**Task description:** Wherever an image appears in the records, exclude it, and reproduce everything else exactly.

**Data supplied:**

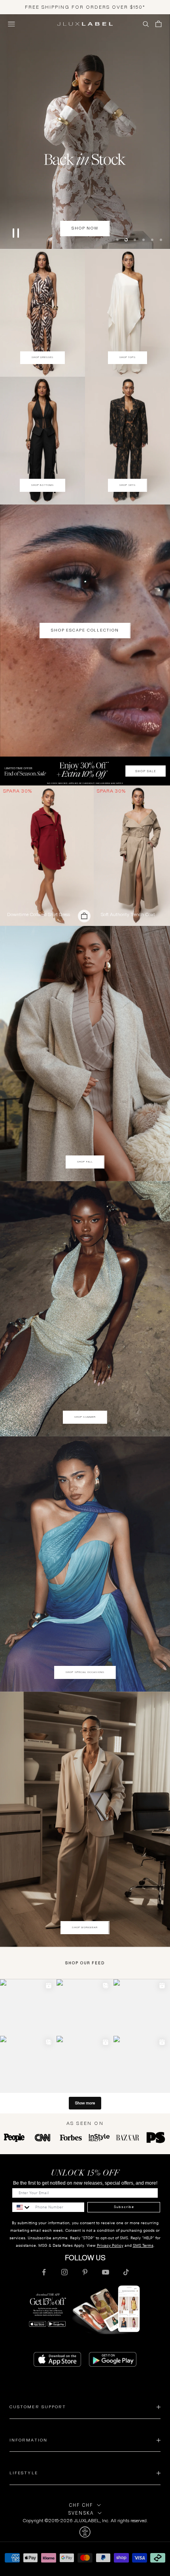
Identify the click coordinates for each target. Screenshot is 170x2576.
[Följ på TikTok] (126, 2271)
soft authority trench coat (128, 913)
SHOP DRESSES (43, 356)
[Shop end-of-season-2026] (85, 131)
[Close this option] (85, 2531)
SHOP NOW (85, 227)
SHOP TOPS (127, 356)
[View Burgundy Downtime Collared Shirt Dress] (47, 854)
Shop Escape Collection (85, 629)
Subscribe (124, 2206)
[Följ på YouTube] (106, 2271)
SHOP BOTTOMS (42, 484)
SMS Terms (143, 2244)
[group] (85, 770)
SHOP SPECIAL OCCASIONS (85, 1671)
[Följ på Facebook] (44, 2271)
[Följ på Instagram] (64, 2271)
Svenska (81, 2512)
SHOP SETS (127, 484)
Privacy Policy (110, 2244)
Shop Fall (85, 1161)
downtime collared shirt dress (38, 913)
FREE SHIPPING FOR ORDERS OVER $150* (85, 7)
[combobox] (21, 2206)
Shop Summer (85, 1416)
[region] (85, 131)
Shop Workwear (85, 1926)
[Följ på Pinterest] (85, 2271)
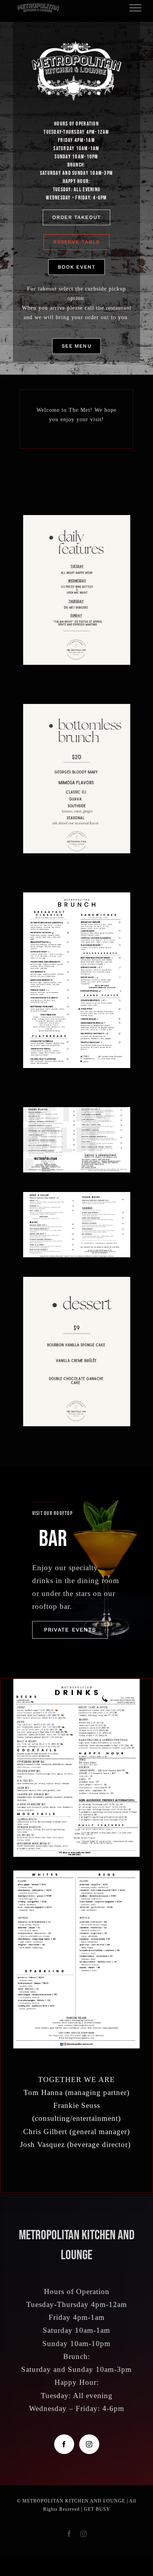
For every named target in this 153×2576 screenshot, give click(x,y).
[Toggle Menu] (136, 7)
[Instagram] (89, 2444)
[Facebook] (64, 2444)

**Solution:**
Identify the click coordinates for each target. Screenshot is 170x2576.
[Följ på TikTok] (126, 2271)
soft authority trench coat (128, 913)
SHOP DRESSES (43, 356)
[Shop end-of-season-2026] (85, 131)
[Close this option] (85, 2531)
SHOP NOW (85, 227)
SHOP TOPS (127, 356)
[View Burgundy Downtime Collared Shirt Dress] (47, 854)
Shop Escape Collection (85, 629)
Subscribe (124, 2206)
[Följ på YouTube] (106, 2271)
SHOP BOTTOMS (42, 484)
SMS Terms (143, 2244)
[group] (85, 770)
SHOP SPECIAL OCCASIONS (85, 1671)
[Följ på Facebook] (44, 2271)
[Följ på Instagram] (64, 2271)
Svenska (81, 2512)
SHOP SETS (127, 484)
Privacy Policy (110, 2244)
Shop Fall (85, 1161)
downtime collared shirt dress (38, 913)
FREE SHIPPING FOR ORDERS OVER $150* (85, 7)
[combobox] (21, 2206)
Shop Summer (85, 1416)
[region] (85, 131)
Shop Workwear (85, 1926)
[Följ på Pinterest] (85, 2271)
For every named target in this 153×2576 screenshot, give click(x,y).
[Toggle Menu] (136, 7)
[Instagram] (89, 2444)
[Facebook] (64, 2444)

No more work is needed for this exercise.